Sunatan
Bandung Mawardi
Pada masa 1960-an, Indonesia panas oleh politik. Orang-orang sastra pun ada di panas dengan serial pertarungan sengit demi pertautan ideologi, estetika, pasar, demokrasi, dan nasionalisme. Di sela panas politik dan sastra, pengarang lugu memberi cerita pendek melewati tahun-tahun emoh cerah. Pada 1962, Hamsad Rangkuti menulis cerita berjudul Panggilan Rasul. Ia mengisahkan bocah sunatan atau khitan. Tema belum mentereng di kesusastraan modern Indonesia.
“Menitik air mata anak sunatan itu ketika djarum bius jang pertama menusuk kulit jang segera akan dipotong. Lambat-lambat obat bius jang didesakkan dokter spesialis dari dalam tabung indjeksi menggembung disana.

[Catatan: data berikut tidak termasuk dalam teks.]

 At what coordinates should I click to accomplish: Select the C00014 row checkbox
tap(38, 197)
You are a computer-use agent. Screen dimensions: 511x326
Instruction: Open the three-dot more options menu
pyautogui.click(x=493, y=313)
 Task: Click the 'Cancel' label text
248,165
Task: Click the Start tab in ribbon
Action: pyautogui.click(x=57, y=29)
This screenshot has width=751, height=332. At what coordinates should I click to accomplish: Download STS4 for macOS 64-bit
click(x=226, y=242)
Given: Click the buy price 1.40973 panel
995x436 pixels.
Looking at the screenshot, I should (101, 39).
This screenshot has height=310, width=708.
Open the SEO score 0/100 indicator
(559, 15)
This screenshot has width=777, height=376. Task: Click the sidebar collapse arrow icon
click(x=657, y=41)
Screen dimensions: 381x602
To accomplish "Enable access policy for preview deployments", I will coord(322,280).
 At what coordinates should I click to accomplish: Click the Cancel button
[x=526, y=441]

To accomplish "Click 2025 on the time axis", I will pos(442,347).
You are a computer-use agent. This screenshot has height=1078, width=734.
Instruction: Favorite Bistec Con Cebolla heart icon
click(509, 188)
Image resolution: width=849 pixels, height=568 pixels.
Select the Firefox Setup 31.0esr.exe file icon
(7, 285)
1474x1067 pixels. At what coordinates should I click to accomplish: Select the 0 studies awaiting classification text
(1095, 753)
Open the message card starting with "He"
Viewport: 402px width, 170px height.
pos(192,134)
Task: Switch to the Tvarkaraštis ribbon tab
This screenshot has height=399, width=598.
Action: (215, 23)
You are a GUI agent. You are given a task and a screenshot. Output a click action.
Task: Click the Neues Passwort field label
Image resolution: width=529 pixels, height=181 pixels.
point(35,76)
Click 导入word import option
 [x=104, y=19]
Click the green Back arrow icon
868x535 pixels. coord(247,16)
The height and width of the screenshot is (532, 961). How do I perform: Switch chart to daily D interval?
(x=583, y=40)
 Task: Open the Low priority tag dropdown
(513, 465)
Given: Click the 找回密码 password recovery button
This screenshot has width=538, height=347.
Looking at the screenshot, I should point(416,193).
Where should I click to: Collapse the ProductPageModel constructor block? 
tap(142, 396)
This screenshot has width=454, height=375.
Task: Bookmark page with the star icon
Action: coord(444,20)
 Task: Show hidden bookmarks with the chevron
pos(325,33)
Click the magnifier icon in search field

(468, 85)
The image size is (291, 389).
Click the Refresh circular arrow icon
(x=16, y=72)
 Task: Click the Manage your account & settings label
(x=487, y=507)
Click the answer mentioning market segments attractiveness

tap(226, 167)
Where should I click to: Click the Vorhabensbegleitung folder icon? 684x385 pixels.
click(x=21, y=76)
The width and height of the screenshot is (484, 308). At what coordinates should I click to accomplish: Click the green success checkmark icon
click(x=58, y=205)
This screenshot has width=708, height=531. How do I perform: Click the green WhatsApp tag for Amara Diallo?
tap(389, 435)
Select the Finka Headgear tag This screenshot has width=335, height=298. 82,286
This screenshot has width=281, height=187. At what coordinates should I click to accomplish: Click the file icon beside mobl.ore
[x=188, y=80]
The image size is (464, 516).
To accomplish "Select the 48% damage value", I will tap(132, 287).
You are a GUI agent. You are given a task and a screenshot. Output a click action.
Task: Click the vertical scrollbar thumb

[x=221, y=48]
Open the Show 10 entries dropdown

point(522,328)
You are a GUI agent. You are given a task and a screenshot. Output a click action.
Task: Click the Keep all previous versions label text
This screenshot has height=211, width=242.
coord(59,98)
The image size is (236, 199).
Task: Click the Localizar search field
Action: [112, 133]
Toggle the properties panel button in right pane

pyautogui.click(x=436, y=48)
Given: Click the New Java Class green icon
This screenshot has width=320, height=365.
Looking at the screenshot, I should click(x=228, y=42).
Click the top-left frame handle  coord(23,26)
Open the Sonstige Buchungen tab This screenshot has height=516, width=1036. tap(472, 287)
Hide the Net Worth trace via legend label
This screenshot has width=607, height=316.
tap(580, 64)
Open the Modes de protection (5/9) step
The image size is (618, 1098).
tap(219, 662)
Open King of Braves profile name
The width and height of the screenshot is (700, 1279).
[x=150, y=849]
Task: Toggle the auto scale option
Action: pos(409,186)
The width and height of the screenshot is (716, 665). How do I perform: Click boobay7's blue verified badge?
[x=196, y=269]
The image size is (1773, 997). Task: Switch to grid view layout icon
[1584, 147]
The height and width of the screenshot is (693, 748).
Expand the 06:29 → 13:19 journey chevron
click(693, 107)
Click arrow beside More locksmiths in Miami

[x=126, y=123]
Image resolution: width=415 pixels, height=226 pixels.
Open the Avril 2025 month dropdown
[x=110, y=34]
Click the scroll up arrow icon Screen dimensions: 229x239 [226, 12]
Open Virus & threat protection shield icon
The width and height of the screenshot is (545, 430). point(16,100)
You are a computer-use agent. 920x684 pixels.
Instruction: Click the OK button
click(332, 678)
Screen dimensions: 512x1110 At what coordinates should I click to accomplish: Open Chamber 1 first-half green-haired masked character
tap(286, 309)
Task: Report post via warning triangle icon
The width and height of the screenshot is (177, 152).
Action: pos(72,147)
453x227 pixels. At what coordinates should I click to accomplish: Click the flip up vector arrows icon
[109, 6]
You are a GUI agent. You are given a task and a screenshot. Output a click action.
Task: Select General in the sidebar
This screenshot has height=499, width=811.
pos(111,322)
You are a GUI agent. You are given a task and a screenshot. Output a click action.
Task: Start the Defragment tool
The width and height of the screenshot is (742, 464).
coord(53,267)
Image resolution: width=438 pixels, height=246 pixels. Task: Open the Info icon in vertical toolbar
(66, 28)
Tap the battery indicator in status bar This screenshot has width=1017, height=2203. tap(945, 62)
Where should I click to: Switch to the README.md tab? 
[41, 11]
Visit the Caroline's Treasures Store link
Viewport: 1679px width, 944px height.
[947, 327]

Dan anak sunatan itu menggigit bibir bawahnja, mentjoba menahan sakit jang perih, sementara dagunja ditarik keatas oleh paktjiknja, agar ia tidak melihat ketjekatan tangan dokter spesialis itu menukar-nukar alat bedah jang sudah begitu sering dipraktikkan. Kemudian ketjemasan makin djelas tergores diwadjah anak sunatan itu. Dia mulai gelisah,” tulis Hamsad Rangkuti. Bocah itu tak sedang mencemaskan politik di Indonesia. Ia mencemaskan “burung” dan mengangankan masa depan sebagai lelaki perkasa.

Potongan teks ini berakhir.